Education: There has been a proliferation of efforts to teach critical information skills in schools, but the paper finds no research on the causal impact of such training on accurate news source credibility assessment. Moreover, emphasizing fake news may unintentionally reduce perceived credibility of real news outlets.

The paper concludes that individual-level interventions alone are insufficient, as they conflict with broader patterns of collective cognition and structural polarization.

Platform-Based Interventions

The paper highlights that approximately 44% of Americans get news from social media, with Facebook dominant. Platforms are designed to maximize engagement through complex statistical models and personalization algorithms, which may amplify selective exposure. Bots and cyborgs manipulate platforms extensively—they were responsible for significant political content during the 2016 campaign and have attempted to influence other elections.

Possible platform interventions include: - Providing users signals of source quality - Incorporating source quality into algorithmic rankings - Minimizing personalization of political information - Excluding bot activity from trending metrics - Curbing automated spread of news by bots and cyborgs

The paper emphasizes that platform claims about their effectiveness (e.g., Facebook's claim that manipulations account for less than 0.1% of civic content) are unverifiable and self-serving. It advocates for transparent, third-party audits of how major platforms filter information.
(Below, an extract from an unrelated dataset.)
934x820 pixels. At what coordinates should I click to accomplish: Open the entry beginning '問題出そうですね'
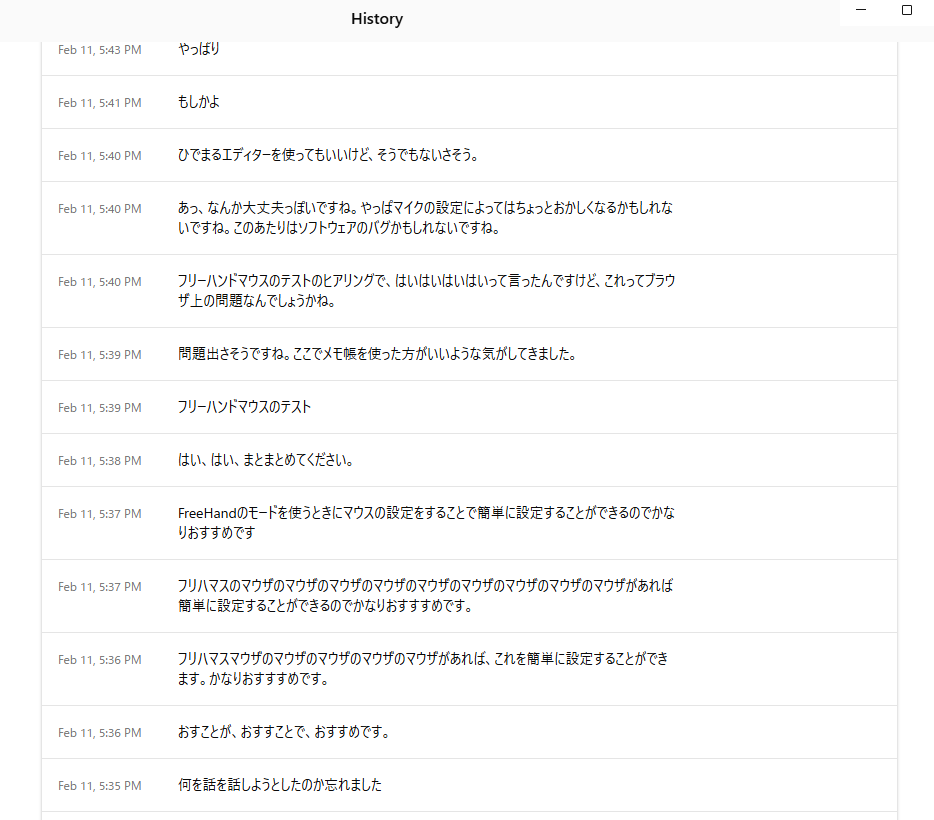click(376, 354)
Call for Collaboration and Regulation

The paper argues for ethical responsibility of platforms to collaborate with academics on evaluating the scope of the problem and effectiveness of interventions. It discusses regulatory options—direct government regulation carries risks of impartiality, while tort liability under Section 230 of the Communications Decency Act faces legal obstacles. The fundamental question is how the vast powers of Internet oligopolies should be exercised.

Connections

Notes

This paper is foundational in establishing fake news as a legitimate scientific problem deserving multidisciplinary attention. Its definition is widely adopted in subsequent research, though some scholars debate the "fake news" terminology given its political weaponization. The paper's honest assessment of knowledge gaps—particularly on prevalence and long-term impact—sets a rigorous bar for the field and has driven subsequent empirical work. The 2018 publication date places it early in the modern fake news research era (post-2016 election), and its call for platform-academic collaboration has influenced the landscape, though with mixed results due to platform resistance to scrutiny. The technical discussion of bots and algorithmic amplification remains prescient given subsequent research on coordinated inauthentic behavior and content moderation.